Microfinance Shakeup: Banks See Sharp Portfolio Contraction
In the third quarter of FY26, banks' microfinance portfolios shrank by 40%, marking the steepest decline among lenders, including NBFC-MFIs and small finance banks. Despite a 22% overall industry contraction, NBFC-MFIs increased their market share, amidst tightening underwriting standards and liquidity constraints.
- Country:
- India
Banks' engagement with microfinance took a significant hit in the third quarter of FY26, with portfolios shrinking by 40% according to a report published on Monday. This contraction is the most severe compared to other lenders like non-bank finance companies-MFIs and small finance banks, the report by Equifax and SIDBI reveals.

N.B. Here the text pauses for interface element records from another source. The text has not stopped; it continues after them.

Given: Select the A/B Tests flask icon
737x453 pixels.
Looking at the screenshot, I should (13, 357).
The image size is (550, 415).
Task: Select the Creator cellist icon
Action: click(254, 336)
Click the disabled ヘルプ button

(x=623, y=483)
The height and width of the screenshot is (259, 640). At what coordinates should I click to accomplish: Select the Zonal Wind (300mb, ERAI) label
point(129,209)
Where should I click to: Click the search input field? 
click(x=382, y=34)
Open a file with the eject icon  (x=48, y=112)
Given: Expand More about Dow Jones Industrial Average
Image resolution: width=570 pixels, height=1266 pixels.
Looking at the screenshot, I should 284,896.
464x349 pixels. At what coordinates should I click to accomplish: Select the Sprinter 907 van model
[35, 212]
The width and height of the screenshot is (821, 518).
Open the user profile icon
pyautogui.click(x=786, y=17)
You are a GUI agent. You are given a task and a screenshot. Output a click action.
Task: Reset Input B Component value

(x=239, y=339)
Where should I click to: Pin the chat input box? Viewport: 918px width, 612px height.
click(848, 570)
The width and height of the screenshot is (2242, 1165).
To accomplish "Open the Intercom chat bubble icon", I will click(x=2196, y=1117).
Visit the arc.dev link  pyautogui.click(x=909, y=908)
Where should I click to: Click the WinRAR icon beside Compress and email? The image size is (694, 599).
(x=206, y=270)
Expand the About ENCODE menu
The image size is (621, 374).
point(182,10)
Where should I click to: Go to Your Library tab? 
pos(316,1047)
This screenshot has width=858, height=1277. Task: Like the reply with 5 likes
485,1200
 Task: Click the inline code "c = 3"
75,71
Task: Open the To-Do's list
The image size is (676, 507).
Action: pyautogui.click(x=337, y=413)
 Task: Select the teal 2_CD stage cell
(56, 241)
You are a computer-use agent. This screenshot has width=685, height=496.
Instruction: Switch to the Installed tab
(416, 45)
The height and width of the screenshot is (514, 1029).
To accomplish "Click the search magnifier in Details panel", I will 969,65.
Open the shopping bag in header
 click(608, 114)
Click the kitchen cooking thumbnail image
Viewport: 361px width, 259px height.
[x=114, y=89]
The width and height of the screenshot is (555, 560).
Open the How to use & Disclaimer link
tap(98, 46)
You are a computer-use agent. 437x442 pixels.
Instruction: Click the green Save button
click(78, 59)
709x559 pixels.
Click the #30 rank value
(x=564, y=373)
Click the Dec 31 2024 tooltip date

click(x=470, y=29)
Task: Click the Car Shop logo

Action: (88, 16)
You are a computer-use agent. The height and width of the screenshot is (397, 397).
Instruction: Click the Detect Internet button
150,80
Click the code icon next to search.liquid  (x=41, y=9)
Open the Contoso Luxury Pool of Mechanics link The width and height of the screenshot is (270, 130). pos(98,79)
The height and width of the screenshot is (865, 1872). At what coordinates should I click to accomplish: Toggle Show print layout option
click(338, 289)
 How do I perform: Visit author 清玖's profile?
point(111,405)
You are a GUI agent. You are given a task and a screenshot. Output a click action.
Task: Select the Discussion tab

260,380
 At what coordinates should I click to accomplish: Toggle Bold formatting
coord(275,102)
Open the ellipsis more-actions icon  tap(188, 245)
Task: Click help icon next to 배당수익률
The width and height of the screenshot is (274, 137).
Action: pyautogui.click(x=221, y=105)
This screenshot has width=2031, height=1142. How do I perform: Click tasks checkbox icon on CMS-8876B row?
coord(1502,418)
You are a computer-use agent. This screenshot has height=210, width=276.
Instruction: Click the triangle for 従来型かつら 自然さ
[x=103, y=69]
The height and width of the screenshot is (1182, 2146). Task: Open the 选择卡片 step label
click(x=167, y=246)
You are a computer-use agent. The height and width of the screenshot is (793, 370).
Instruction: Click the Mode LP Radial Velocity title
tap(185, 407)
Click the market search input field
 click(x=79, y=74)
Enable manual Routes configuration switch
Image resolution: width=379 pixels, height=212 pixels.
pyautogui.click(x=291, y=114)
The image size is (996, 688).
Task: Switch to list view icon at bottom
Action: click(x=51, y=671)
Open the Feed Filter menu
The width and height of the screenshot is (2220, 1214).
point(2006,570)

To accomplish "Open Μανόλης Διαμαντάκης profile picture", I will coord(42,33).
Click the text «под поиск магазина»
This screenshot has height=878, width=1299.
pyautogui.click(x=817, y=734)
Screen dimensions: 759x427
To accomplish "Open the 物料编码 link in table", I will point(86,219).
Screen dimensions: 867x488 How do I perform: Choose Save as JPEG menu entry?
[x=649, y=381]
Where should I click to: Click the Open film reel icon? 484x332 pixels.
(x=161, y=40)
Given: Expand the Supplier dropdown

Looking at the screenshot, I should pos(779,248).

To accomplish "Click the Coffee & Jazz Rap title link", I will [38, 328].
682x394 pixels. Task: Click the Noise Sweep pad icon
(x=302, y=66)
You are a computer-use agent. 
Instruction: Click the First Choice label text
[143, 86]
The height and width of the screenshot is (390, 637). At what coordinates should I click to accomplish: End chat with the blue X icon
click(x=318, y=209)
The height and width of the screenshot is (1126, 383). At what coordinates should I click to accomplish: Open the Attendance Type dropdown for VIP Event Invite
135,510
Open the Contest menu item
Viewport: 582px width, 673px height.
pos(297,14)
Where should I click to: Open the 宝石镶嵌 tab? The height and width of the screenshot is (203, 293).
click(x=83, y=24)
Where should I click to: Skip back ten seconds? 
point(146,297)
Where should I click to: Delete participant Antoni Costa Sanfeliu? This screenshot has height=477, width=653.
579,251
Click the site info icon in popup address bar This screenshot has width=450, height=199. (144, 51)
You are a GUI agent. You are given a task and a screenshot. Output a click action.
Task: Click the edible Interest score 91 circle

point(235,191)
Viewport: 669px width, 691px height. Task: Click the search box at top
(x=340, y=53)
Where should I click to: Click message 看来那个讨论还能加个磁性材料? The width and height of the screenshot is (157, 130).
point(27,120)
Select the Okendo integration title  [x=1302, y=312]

The decline is attributed to stress in asset quality, leading to tighter underwriting standards and liquidity issues, particularly for smaller lenders. Consequently, there has been a pronounced drop in disbursements. The report highlights an overall 22% year-on-year decrease in the industry’s portfolio with banks experiencing the largest share decline, down to 25% from 35% a year ago, whereas NBFC-MFIs increased to 44% from 37%.
Despite the downturn, there is a notable growth in fresh disbursements, as the number of loans by NBFC-MFIs rose to 48 lakh in Q3FY26 from 43 lakh previously. However, states like Karnataka saw substantial portfolio shrinkages, with better delinquency records observed across major states, pointing towards a potential cyclical recovery ahead for the microfinance sector.